-- START OF RECORDS TO USE --
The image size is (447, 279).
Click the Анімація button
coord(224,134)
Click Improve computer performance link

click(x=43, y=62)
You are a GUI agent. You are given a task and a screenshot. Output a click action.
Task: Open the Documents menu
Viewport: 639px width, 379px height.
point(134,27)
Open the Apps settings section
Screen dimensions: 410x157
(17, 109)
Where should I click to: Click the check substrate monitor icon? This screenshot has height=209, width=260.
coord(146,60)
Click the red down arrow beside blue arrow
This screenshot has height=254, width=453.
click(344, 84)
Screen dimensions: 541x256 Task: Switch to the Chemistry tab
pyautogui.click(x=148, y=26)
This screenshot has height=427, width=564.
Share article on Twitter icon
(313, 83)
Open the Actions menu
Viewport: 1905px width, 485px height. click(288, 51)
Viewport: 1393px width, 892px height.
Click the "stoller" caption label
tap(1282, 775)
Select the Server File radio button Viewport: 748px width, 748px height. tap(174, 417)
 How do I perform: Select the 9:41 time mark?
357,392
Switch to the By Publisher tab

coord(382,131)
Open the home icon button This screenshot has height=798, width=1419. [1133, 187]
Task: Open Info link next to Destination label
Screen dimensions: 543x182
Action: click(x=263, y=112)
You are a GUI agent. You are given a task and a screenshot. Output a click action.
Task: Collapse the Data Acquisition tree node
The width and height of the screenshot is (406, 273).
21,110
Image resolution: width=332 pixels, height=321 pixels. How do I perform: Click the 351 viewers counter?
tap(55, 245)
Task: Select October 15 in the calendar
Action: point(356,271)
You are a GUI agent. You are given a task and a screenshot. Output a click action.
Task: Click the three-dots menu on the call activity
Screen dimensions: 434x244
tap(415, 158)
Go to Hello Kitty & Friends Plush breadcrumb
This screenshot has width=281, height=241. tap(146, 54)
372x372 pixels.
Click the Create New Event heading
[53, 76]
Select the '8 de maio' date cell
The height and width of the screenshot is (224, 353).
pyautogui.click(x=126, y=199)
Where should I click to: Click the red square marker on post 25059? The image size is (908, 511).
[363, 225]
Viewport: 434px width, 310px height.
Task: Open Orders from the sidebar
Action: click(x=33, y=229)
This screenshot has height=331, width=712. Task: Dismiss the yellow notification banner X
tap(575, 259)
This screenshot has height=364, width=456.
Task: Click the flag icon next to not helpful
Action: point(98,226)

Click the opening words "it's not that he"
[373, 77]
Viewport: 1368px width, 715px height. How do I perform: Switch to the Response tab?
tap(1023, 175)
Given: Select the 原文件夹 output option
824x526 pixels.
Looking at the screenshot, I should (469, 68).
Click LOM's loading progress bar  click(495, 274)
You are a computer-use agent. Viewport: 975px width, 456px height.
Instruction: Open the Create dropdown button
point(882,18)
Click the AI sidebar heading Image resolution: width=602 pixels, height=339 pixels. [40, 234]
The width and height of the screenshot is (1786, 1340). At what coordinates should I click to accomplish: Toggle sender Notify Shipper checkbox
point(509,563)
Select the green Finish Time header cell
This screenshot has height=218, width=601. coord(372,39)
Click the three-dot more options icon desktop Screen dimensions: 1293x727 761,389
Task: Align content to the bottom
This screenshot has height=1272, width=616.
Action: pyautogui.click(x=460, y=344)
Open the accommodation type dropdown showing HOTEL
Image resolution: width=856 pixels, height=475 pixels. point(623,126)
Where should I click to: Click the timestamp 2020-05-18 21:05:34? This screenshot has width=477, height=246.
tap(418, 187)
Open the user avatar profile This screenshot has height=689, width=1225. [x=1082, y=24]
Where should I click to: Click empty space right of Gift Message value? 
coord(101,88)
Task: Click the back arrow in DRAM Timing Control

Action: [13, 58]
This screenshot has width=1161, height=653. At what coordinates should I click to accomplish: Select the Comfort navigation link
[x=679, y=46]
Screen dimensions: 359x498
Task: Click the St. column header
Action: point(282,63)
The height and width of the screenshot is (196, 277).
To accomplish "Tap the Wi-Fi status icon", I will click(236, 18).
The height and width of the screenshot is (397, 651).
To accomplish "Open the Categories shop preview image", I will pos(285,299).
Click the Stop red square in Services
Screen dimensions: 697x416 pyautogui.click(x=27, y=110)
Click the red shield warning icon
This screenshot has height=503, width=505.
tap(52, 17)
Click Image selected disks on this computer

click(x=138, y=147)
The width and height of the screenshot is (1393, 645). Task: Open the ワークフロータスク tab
-- END OF RECORDS TO USE --
> [WHAT THE EXERCISE ASKS]:
State how many lines of the material contain the word "computer", giving only the number.

> [PROBLEM SOLUTION]:
3